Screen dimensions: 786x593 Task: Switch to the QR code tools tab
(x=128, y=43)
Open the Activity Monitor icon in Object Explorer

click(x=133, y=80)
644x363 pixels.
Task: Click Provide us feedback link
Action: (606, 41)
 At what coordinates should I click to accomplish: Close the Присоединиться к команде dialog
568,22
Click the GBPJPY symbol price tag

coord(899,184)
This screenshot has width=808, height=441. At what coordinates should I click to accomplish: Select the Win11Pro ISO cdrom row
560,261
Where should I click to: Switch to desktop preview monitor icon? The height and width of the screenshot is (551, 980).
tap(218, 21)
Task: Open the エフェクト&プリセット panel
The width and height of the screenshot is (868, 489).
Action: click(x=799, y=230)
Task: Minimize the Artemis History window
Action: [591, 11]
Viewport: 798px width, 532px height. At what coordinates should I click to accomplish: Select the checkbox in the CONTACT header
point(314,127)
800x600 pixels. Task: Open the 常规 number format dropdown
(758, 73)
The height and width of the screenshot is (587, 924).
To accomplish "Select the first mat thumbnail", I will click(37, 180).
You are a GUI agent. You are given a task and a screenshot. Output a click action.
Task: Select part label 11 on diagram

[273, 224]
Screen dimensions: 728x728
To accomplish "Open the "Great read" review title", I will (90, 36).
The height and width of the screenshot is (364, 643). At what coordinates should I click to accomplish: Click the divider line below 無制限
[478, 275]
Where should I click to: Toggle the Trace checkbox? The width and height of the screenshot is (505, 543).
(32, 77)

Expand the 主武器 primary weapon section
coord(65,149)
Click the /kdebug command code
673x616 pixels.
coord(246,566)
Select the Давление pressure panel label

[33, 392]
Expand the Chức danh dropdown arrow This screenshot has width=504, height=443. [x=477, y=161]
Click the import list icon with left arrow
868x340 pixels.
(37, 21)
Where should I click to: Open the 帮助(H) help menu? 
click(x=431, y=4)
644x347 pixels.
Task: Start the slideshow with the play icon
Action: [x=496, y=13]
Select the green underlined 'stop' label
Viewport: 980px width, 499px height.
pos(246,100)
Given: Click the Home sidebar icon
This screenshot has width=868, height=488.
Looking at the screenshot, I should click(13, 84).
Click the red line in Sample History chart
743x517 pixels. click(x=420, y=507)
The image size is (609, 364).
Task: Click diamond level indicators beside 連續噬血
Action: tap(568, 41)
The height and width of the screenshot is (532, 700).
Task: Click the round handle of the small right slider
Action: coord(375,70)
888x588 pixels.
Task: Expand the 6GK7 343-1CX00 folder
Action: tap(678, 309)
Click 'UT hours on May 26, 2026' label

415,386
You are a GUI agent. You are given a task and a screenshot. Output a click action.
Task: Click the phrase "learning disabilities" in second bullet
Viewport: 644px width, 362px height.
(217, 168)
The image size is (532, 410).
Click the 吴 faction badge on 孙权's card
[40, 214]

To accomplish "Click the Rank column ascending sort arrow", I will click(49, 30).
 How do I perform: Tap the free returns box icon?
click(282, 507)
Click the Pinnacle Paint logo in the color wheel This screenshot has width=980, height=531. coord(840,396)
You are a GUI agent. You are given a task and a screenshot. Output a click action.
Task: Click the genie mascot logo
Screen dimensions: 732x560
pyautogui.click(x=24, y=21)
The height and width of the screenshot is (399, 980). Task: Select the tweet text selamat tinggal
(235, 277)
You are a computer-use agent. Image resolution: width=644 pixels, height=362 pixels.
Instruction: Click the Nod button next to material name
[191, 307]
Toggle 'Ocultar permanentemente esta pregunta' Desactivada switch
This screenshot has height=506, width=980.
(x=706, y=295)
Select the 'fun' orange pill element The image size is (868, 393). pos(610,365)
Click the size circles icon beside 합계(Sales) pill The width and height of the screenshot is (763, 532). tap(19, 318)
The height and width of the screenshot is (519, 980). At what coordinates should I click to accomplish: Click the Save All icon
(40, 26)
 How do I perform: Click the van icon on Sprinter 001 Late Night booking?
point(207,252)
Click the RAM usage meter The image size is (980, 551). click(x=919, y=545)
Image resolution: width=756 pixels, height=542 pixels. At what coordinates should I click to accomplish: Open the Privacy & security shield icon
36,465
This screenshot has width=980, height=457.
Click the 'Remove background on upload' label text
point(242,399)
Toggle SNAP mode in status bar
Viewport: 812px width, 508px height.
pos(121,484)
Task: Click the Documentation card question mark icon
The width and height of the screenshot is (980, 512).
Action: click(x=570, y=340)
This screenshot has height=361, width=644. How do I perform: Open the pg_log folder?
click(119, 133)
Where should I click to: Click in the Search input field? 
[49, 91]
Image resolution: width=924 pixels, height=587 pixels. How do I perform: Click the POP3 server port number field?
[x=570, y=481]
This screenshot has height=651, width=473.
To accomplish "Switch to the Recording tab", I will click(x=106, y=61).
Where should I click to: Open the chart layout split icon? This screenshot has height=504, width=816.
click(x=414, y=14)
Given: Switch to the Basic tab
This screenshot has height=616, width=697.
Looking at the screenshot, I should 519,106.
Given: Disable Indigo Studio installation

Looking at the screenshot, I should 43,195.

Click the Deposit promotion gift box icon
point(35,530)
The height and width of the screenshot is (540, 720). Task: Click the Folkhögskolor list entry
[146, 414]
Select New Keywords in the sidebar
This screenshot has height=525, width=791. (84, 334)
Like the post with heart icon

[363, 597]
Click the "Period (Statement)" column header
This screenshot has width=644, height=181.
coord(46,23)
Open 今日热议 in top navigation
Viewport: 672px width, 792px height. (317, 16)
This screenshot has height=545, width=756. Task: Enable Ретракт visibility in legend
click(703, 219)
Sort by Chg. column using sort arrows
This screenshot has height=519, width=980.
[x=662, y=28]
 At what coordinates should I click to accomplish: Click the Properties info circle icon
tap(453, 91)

--------------------------------------------------

▸ Assignment
Each line of the listing that includes the word "will" should be copied out.

▸ Output for this exercise
To accomplish "Select the first mat thumbnail", I will click(37, 180).
To accomplish "Open the "Great read" review title", I will (90, 36).
To accomplish "Click the Rank column ascending sort arrow", I will click(49, 30).
To accomplish "Switch to the Recording tab", I will click(x=106, y=61).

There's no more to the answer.